After two satisfyingly savage yet primitive independent releases, Cattle Decap found themselves signed to a proper label, no less than the legendary Metal Blade. Surely their first album for MB would be their coming out party and set them on the road to extreme metal glory.
Or it would be the worst thing they ever did. If I didn’t know beforehand that they improved dramatically after this, I would be done with the band. The comic failure of the artwork to be shocking is just the first clue that things aren’t going right, but just wait until you hear the music. This is what death metal sounds like to people who don’t like death metal, Cookie Monster belching incessantly while a cinderblock goes through the spin cycle upstairs from a sweatshop where they test G and D strings for durability.
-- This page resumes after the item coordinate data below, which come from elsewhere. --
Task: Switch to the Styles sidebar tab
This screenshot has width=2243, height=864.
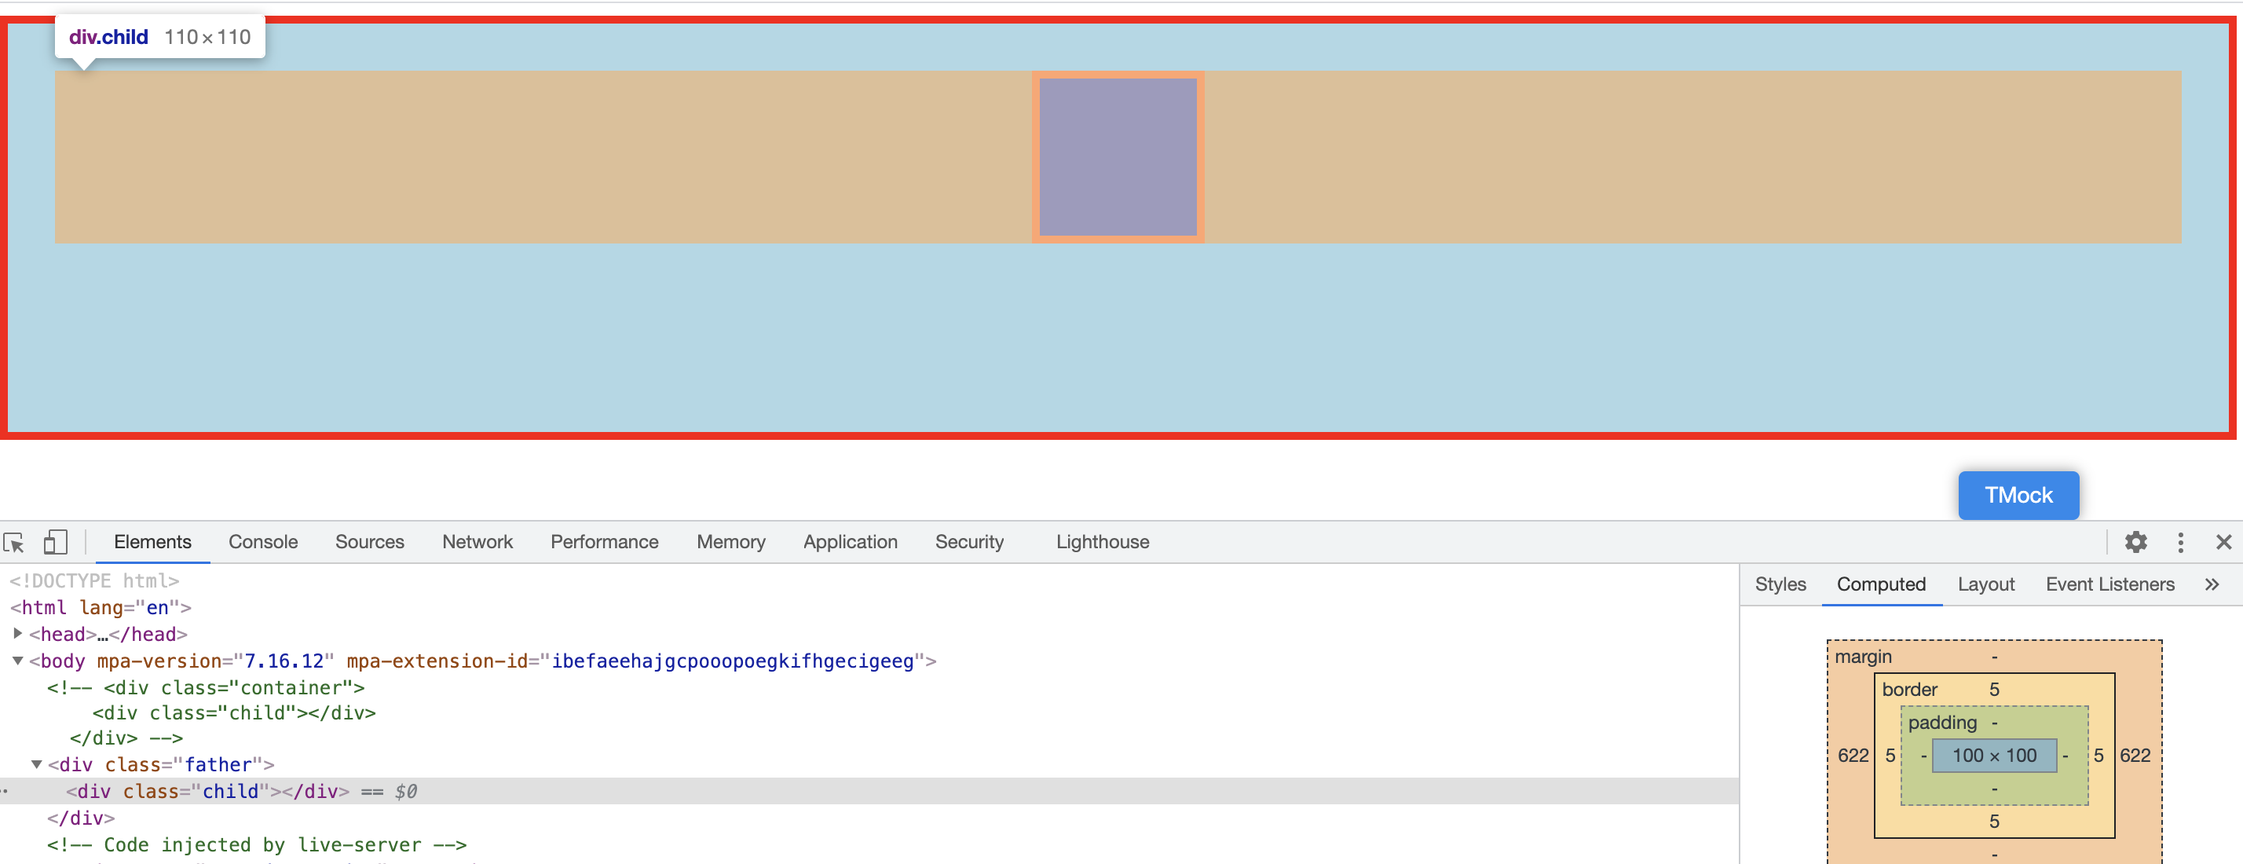Action: coord(1780,584)
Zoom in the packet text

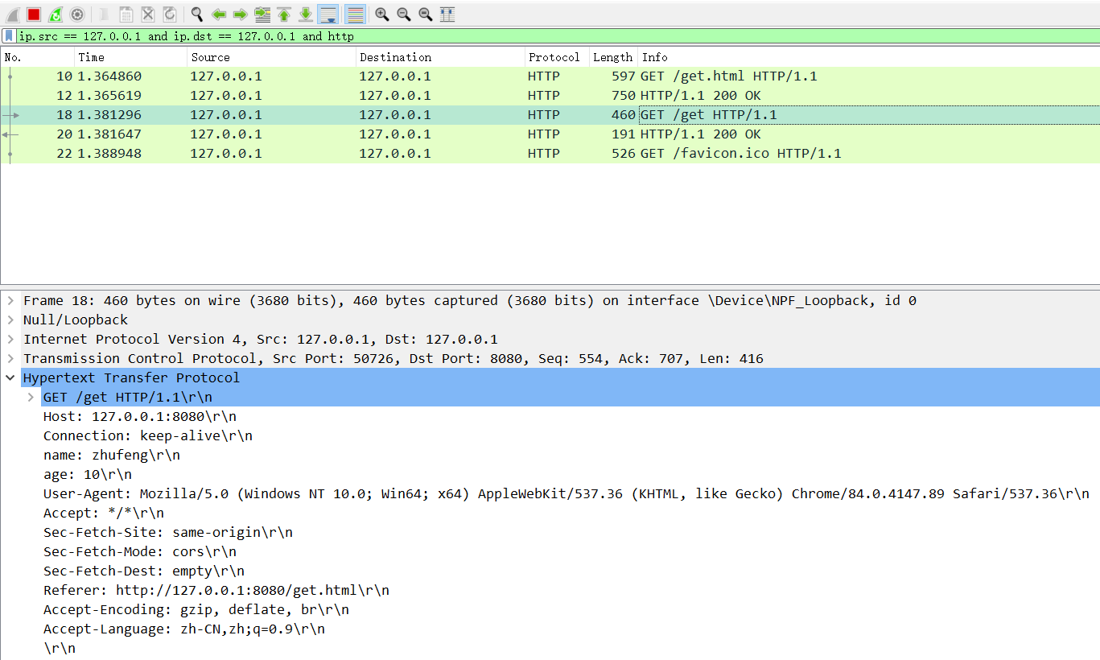point(381,14)
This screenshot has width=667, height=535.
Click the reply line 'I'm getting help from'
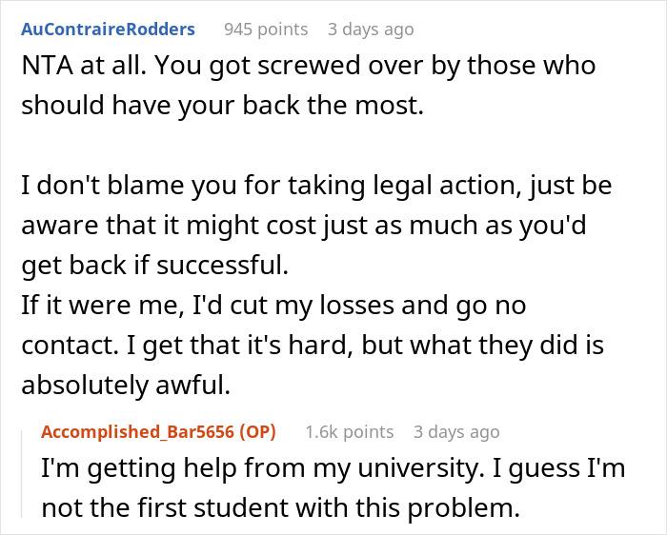(334, 468)
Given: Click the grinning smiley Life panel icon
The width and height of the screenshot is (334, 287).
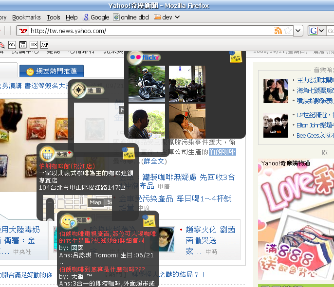Looking at the screenshot, I should (48, 154).
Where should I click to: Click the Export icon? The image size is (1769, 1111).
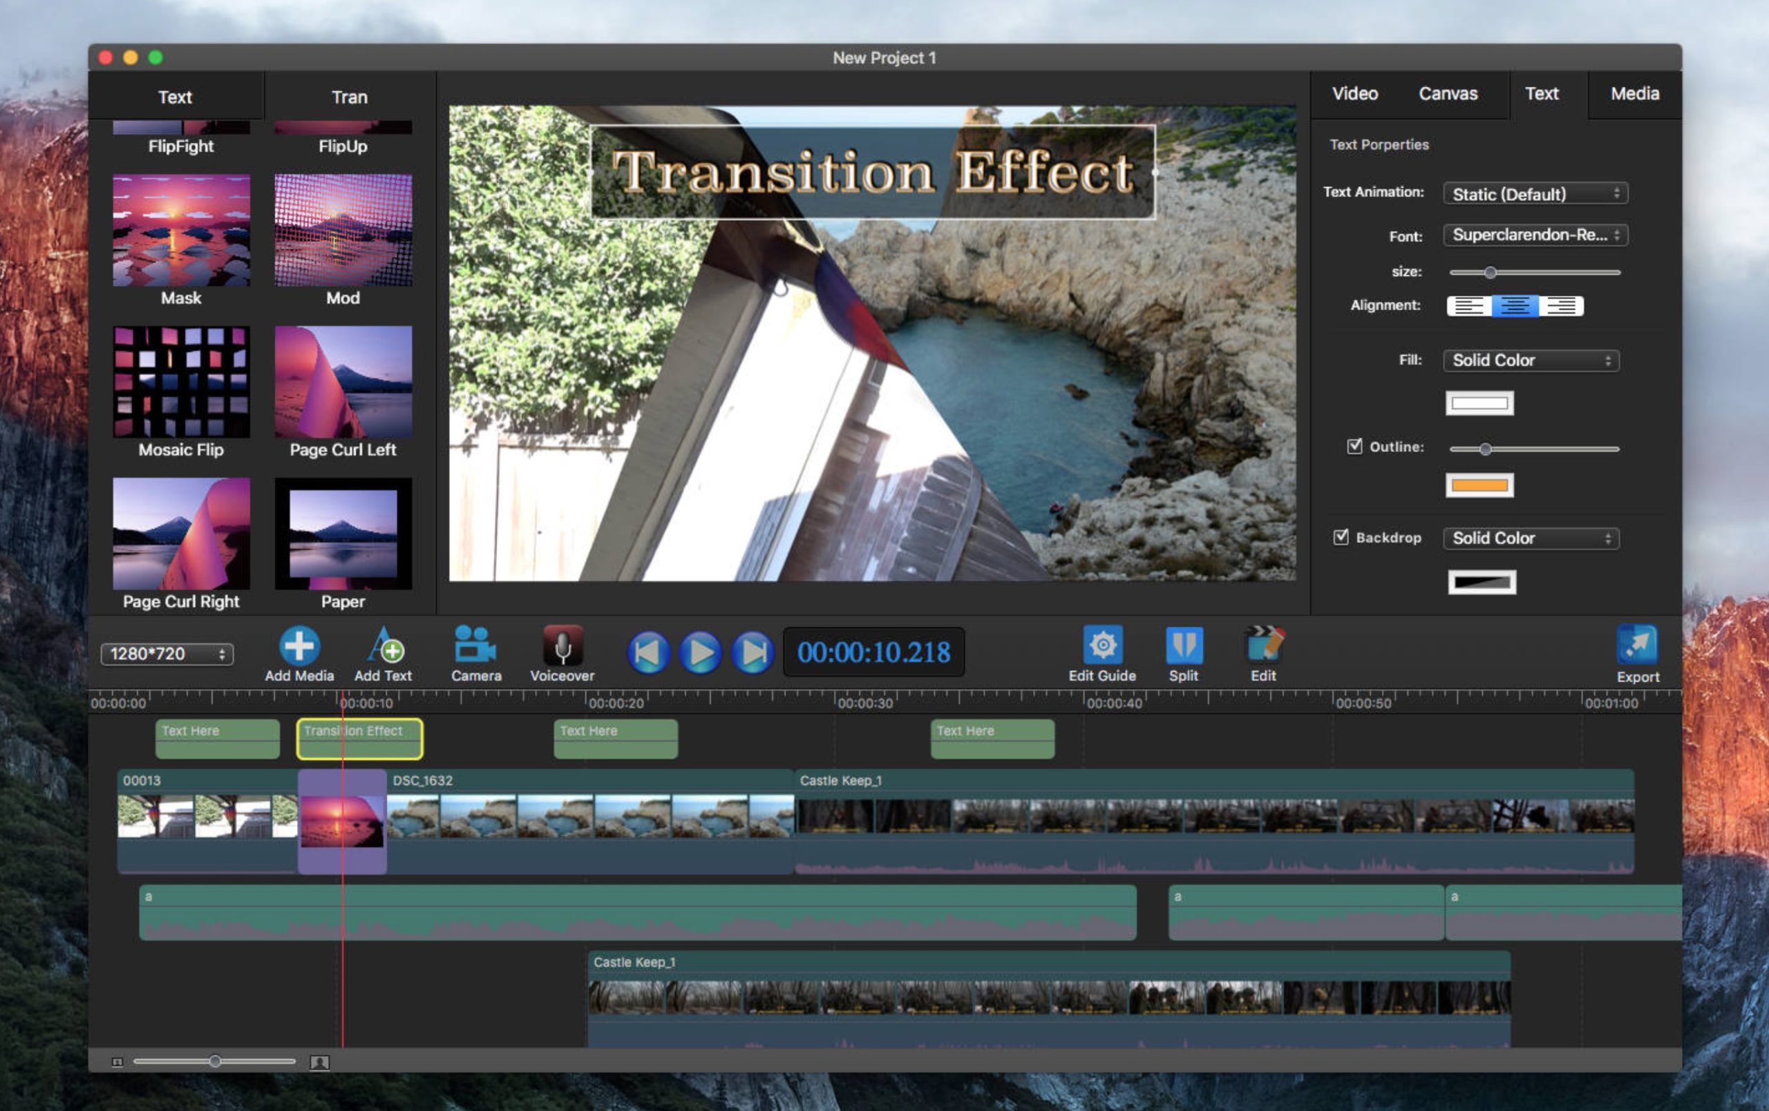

You wouldn’t know their instruments are capable of other notes/chords from listening to this tedious album. There are no highlights, every track thundering indifferently along to no avail. Something like ‘Writhe In Putrescence’ desperately wants to be provocative but the sound is so sludgy and dull and generic that it only ends up boring – the album is a chore even at just 35 minutes.
Travis Ryan will go on to be one of my favourite death metal vocalists but he can’t save TSM – he pitches his voice way too low here, burbling monotonously into his own shoes, robbing the vocals of dynamics, effect or interest. David Astor’s snare sound may be even worse, with a dry, incessant jackhammer quality that becomes incredibly irritating.
Cattle Decapitation will one day gain a rep for being extreme metal’s social conscience and while there are traces of that here – ‘Testicular Manslaughter’ takes aim at sex offenders and several songs speak to thoughtless over-consumption – it doesn’t compensate for the profoundly unimaginative songwriting and migraine-inducing sound. There’s also plenty of immaturity evident in the lyrics. Worthy of special mention is the unintentionally hilarious ‘Pedeadstrians’ where Ryan imagines himself as a road rager deliberately running people down, growling with dead seriousness
“Walking with your kids?
Their faces are now marked with my skids”
The record also infamously begins with a sample from a genuine beheading video. Arguably there’s a time and a place for art to cross lines such as this, but TSM doesn’t come close to justifying the transgression and it comes across as so much juvenile edgelordery.
Fortunately, it’s all uphill from here for the CD discography, but To Serve Man remains a dreadful example of a “growing pains” record.